We also offer Kafka as a service and support building Kafka-based consumers and producers that link the various components of your real-time architecture together.
Highly Secure Environment
Bigstep DataLab exceeds industry security standards and offers highly granular permission control.
Self-Service Data Science Frontend
Bigstep DataLab provides a development environment designed for collaborative work and point-and-click tools for non-technical analysts.
Large-Scale Data Processing Framework
Bigstep DataLab provides essentially limitless scalability, performance, and resilience.
Real-Time Data Streaming
Bigstep DataLab allows diverse data streaming from multiple sources and ad-hoc data analysis.
Highly Compatible with Existing Apps
Bigstep DataLab provides deep integration with existing tools and services via an SQL-compatible interface.
Schema-on-Read Capabilities
Working with structured, semi-structured and unstructured data side by side has never been easier.
How We Do It
Bigstep DataLab can easily handle large quantities of data, it can perform complex machine-learning tasks, and it can be quickly stopped or repurposed. Bigstep DataLab was built using three main components, which can help data scientists conduct data research at scale without the need to involve IT, but within an environment that IT can fully control:
Bigstep
DataLake
An infinite repository system where structured, semi-structured, and unstructured data can be stored side by side. Research results stored in the DataLake can be directly interrogated by ZoomData, Tableau or Qlik via the ODBC connector of the Spark cluster, with no need to export the data.
Bigstep Real-Time
Spark Service
A managed, fully scalable big data compute service capable of machine learning, graph processing, and statistics. Bigstep DataLab is able to accommodate any stream processing application or framework that can use Apache Spark as a processing engine, such as Apache Beam.
Bigstep Real-Time
Container Service
A managed service that uses containers to multiplex single-tenant bare-metal machines and runs hundreds of independent workloads and applications on the same physical hosts. High-performance environments for data science, analytics, and even SQL querying can be scaled at the push of a button.

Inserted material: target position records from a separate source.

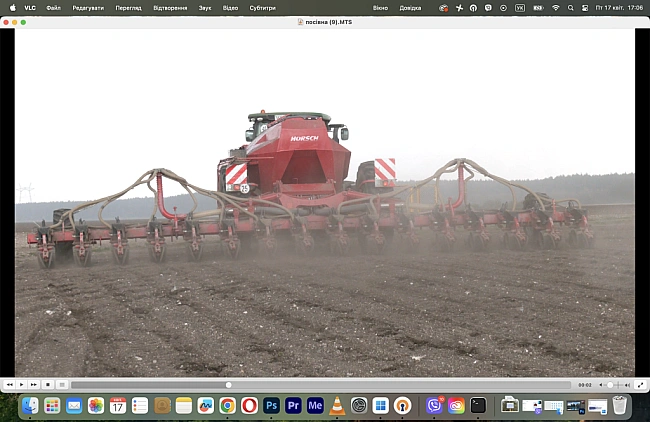The height and width of the screenshot is (422, 650).
Task: Adjust the volume slider
Action: [611, 384]
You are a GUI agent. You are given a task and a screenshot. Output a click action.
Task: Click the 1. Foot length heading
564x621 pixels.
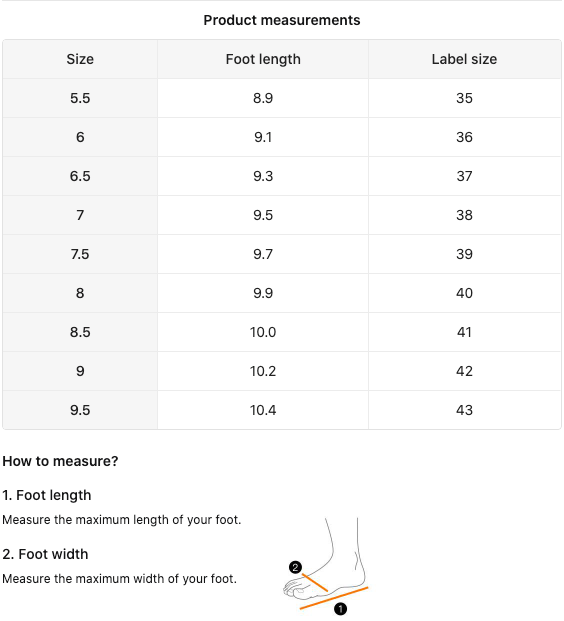click(47, 495)
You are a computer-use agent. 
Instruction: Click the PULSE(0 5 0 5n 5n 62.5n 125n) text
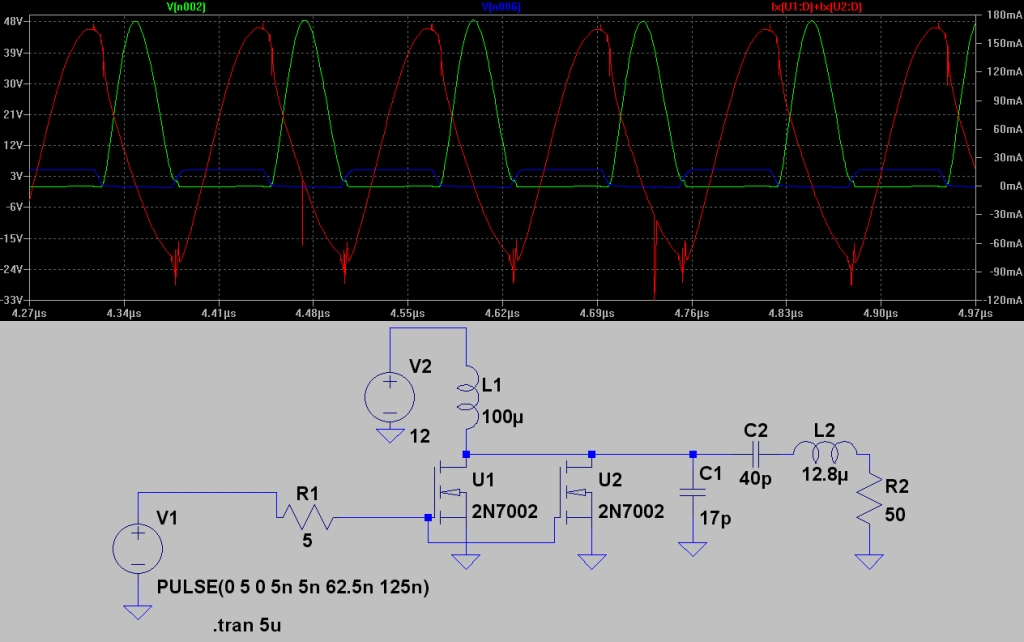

Frequently Asked Questions
How do I connect securely to Bigstep Metal Cloud?
We offer a VPN service that connects to your current infrastructure (such as AWS or on-premises data centers). Bigstep Metal Cloud supports standard ipsec protocols and is fully compatible with most enterprise security standards.
What is the latency between Bigstep and my AWS region?
Typically, we are around 5 to 10ms away.
What’s the secret sauce behind Bigstep's 2-5x performance improvement?
Latency matters a lot in analytics. In virtual clouds, it creeps in, induced by the hypervisor, by the many layers of the virtual network, storage caching techniques, etc. We have removed every element that could introduce latency by using only bare-metal nodes, 4x10Gbps cut-through east-west optimized network, PCI-e attached NVMe storage and distributed SSD-based block storage. We are squeezing every bit of performance out of the hardware without sacrificing flexibility.
Will latency affect my app’s performance?
Not all workloads require a low-latency setup. It all depends on the latency tolerance of your application.